**REQUIREMENT**
What lines in the data hold the string "agent"? Show them.
.....
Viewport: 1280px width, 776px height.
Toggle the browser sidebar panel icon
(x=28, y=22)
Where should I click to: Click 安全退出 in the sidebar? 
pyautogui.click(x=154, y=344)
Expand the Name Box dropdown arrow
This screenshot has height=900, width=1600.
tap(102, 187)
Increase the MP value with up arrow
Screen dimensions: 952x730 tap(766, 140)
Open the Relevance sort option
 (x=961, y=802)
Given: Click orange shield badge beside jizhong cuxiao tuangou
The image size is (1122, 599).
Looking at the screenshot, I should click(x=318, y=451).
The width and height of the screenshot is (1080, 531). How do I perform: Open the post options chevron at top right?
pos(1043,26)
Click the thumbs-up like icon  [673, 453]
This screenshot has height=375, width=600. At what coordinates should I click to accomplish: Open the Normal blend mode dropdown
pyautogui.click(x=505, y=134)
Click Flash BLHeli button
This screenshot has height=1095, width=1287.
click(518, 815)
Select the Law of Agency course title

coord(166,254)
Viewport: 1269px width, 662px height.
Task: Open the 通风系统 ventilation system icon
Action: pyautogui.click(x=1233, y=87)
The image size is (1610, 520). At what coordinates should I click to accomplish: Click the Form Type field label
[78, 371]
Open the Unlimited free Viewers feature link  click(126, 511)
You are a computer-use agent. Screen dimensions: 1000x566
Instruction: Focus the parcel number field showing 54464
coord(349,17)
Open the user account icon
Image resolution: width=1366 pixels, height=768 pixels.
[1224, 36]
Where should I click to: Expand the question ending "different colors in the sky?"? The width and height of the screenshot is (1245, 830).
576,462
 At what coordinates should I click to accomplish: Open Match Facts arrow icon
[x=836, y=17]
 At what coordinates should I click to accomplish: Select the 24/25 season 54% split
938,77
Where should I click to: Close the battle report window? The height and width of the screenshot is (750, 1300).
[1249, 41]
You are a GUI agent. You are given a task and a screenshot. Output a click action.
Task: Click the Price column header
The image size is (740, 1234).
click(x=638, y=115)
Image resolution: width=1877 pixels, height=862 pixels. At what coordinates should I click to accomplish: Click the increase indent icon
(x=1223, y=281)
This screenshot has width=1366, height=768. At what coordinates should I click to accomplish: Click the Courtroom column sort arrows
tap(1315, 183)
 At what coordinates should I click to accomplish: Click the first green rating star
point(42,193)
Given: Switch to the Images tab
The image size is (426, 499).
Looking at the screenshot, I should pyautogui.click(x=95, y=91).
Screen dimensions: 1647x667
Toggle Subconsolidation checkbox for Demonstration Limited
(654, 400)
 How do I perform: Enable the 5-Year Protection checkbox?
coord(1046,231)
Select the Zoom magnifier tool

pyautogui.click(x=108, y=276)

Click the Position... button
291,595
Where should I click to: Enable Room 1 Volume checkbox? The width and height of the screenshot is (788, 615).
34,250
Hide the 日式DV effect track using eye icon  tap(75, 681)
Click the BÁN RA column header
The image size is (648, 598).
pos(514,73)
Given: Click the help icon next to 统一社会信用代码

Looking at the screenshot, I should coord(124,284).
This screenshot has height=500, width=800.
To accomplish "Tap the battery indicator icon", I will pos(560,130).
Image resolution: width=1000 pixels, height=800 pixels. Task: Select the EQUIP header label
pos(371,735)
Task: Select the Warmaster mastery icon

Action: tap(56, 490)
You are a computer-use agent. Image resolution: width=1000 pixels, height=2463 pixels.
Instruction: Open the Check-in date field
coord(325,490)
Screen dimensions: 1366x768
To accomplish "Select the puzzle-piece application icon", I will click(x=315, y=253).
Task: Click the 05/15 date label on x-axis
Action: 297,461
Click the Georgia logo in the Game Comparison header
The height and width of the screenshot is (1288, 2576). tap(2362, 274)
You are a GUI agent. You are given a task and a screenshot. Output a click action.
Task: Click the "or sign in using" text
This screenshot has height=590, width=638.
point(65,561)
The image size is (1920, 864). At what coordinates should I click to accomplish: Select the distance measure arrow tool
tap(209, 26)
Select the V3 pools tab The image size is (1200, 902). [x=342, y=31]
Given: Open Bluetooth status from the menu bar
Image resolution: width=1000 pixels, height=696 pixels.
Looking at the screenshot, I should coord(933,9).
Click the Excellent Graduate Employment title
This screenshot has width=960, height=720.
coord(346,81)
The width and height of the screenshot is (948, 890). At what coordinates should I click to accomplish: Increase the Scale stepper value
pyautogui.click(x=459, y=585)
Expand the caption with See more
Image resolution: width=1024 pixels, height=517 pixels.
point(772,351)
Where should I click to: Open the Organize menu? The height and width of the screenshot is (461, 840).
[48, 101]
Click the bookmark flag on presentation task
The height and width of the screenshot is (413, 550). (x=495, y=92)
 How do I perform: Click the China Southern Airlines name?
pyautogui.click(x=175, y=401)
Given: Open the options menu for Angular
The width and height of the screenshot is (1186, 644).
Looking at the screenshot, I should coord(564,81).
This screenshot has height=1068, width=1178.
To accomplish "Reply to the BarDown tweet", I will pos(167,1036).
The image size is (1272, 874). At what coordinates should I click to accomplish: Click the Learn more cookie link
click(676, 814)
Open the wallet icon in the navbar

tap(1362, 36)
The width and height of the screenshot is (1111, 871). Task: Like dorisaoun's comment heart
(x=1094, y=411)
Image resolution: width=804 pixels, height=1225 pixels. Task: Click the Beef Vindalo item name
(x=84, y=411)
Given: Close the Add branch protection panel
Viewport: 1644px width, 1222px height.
.....
**OUTPUT OF THE EXERCISE**
You are a computer-use agent. Screen dimensions: 1000x566
You are a GUI agent. You are given a task and a screenshot. Output a click action.
You are a computer-use agent. Image resolution: width=1000 pixels, height=2463 pixels.
You are a GUI agent. You are given a task and a screenshot. Output a click action.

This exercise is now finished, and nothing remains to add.